Considérant qu'il n'est pas établi que Monsieur Babin, qui développe une activité de culture céréalière, ait la qualité de vendeur professionnel.

1) Sur la clause d'exclusion de garantie :

Considérant que si la facture émise le 21 avril 2007 porte la mention " matériel livré et vendu en l'état ", cette mention, qui n'a pas été acceptée par l'Earl de Revenac lors de la commande du 13 avril 2007, est dépourvue de toute portée au regard de l'exclusion de garantie des vices cachés dont se prévaut Monsieur Babin.

Considérant que les premiers juges ont donc à bon droit estimé que Monsieur Babin ne pouvait, à ce titre, être exonéré de toute responsabilité au regard de la garantie des vices cachés, résultant des articles 1641 et suivants du Code civil.

2) Sur le vice caché allégué :

Considérant qu'il ressort du rapport d'expertise, que deux mois avant la vente, Monsieur Babin, qui avait régulièrement entretenu son engin, avait fait procéder au remplacement de l'un des quatre moteurs hydrauliques (roue arrière droite).

Qu'à l'occasion des opérations d'expertise, il a été constaté que l'engin, que le gérant de l'Earl de Revenac avait du mal à faire démarrer, fonctionnait normalement, " malgré le moteur arrière droit à l'agonie ".
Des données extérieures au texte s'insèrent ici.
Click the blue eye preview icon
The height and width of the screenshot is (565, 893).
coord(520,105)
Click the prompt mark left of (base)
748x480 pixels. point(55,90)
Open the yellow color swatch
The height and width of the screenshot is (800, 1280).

Considérant que des contrôles de pression ont été réalisés par l'expert et ont montré que moteur arrière droit présentait une fuite résiduelle, conduisant à une perte de puissance, avec un risque de blocage du frein, et par voie de conséquence à une panne immobilisante de l'engin.

Considérant que les premiers juges, suivant sur ce point l'avis de l'expert, ont estimé qu'il était difficile d'admettre que Monsieur Babin, vendeur non professionnel, ait eu connaissance de cette faiblesse du moteur arrière droit, quand bien même elle aurait existé en germe au moment de la vente.
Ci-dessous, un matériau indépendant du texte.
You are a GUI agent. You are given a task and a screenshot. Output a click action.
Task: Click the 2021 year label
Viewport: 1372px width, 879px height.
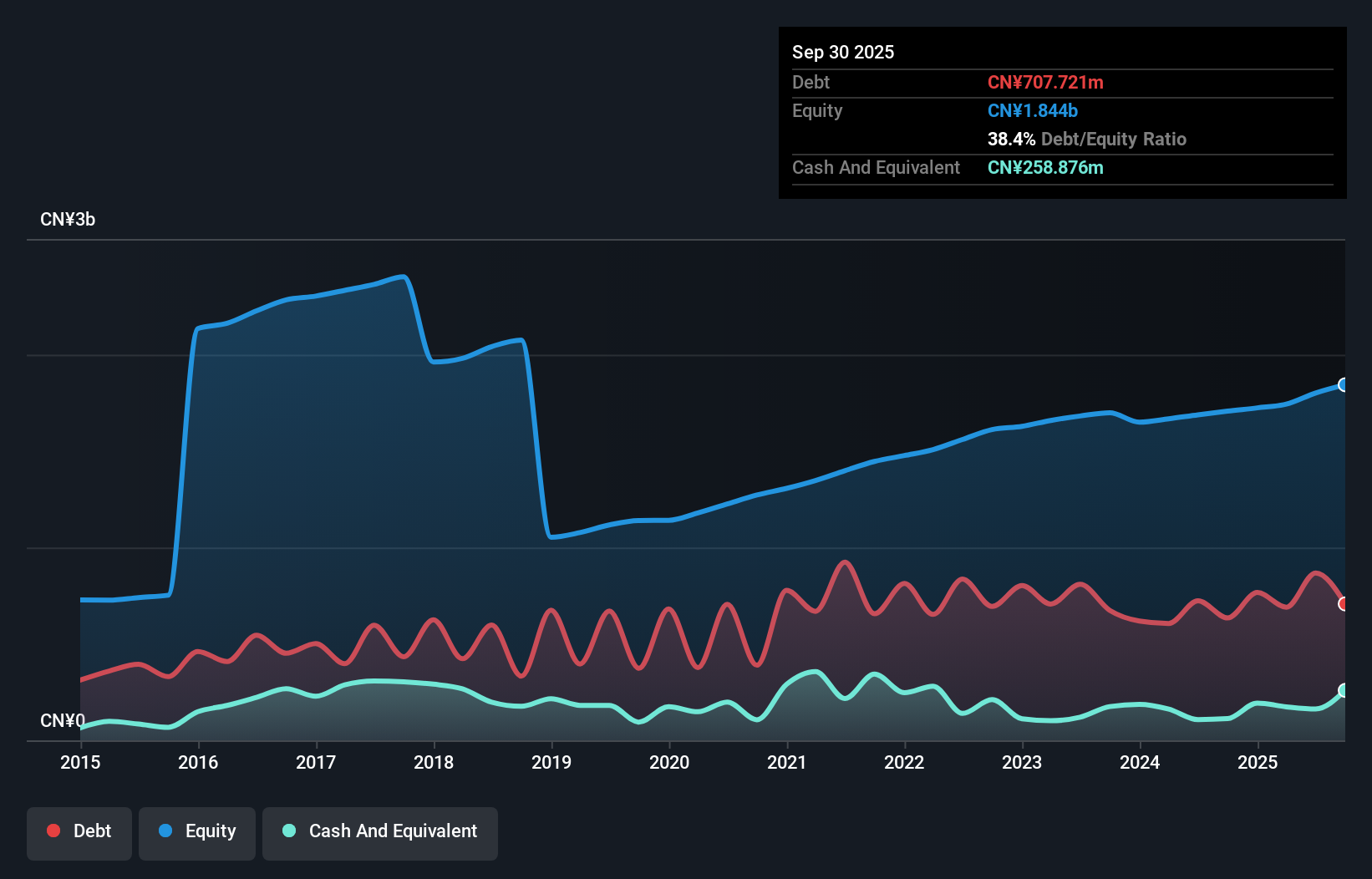(787, 762)
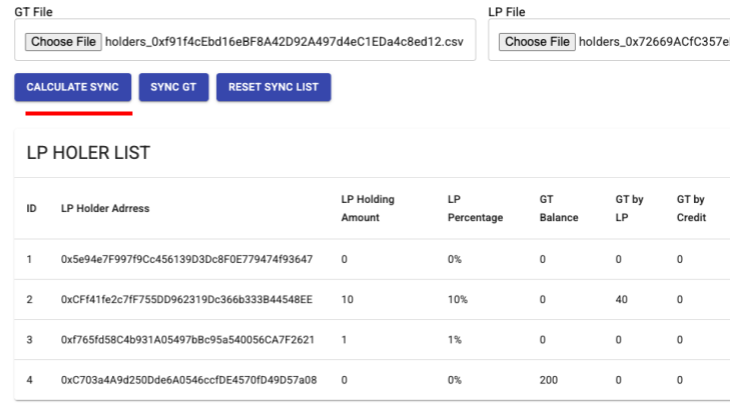Click the 10% LP Percentage cell

click(x=459, y=300)
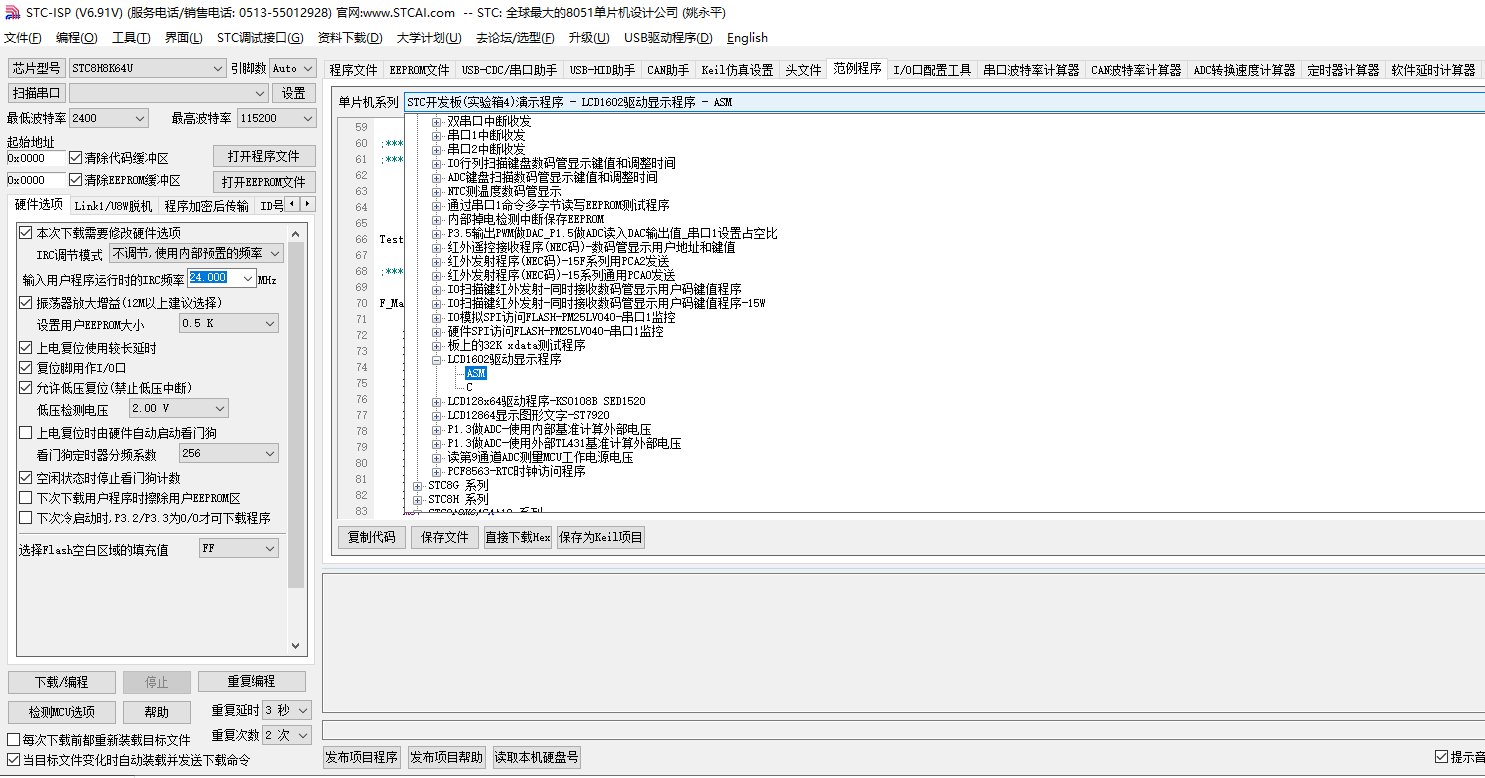This screenshot has width=1485, height=778.
Task: Expand the STC8H 系列 tree node
Action: pos(418,500)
Qu'au surplus, ils ont admis à juste titre que cette défaillance, liée à l'usure normale d'un matériel datant de plus de vingt ans, était réparable et ne constituait pas un vice rédhibitoire.

Considérant qu'il en est d'autant plus ainsi qu'en cours d'expertise, et en accord avec l'Earl de Revenac, Monsieur Babin a fait procéder au remplacement du moteur hydraulique défectueux par un professionnel, et a réglé la réparation pour un montant de 1 100 euro TTC.

Considérant qu'il n'est pas établi que l'engin ne pourrait pas être utilisé normalement aujourd'hui.

Qu'il ne pouvait être exigé de Monsieur Babin, qui a vendu l'engin pour 10 764 euro, de faire procéder au remplacement de ce moteur par un moteur neuf dont le prix est de 8 529,42 euro TTC, soit pratiquement le prix de vente de l'engin en son entier.

Considérant que c'est donc à juste titre que les premiers juges ont débouté l'Earl de Revenac de ses demandes en résolution du contrat de vente et en paiement de dommages et intérêts.

3) Sur la demande reconventionnelle :

Considérant que contrairement à ce qu'ont estimé les premiers juges, il n'est pas établi que la présente procédure ait été introduite dans une intention malveillante.

Que par ailleurs, Monsieur Babin ne justifie pas du préjudice dont il demande réparation.

Considérant que le jugement entrepris, qui a condamné l'Earl de Revenac à verser des dommages et intérêts à Monsieur Babin sera donc infirmé de ce chef.

Par ces motifs : - Confirme le jugement entrepris, sauf en ce qu'il a condamné l'Earl de Revenac à payer des dommages et intérêts à Monsieur Babin. - Et statuant à nouveau, - Déboute Monsieur Babin de sa demande reconventionnelle en paiement de dommages et intérêts.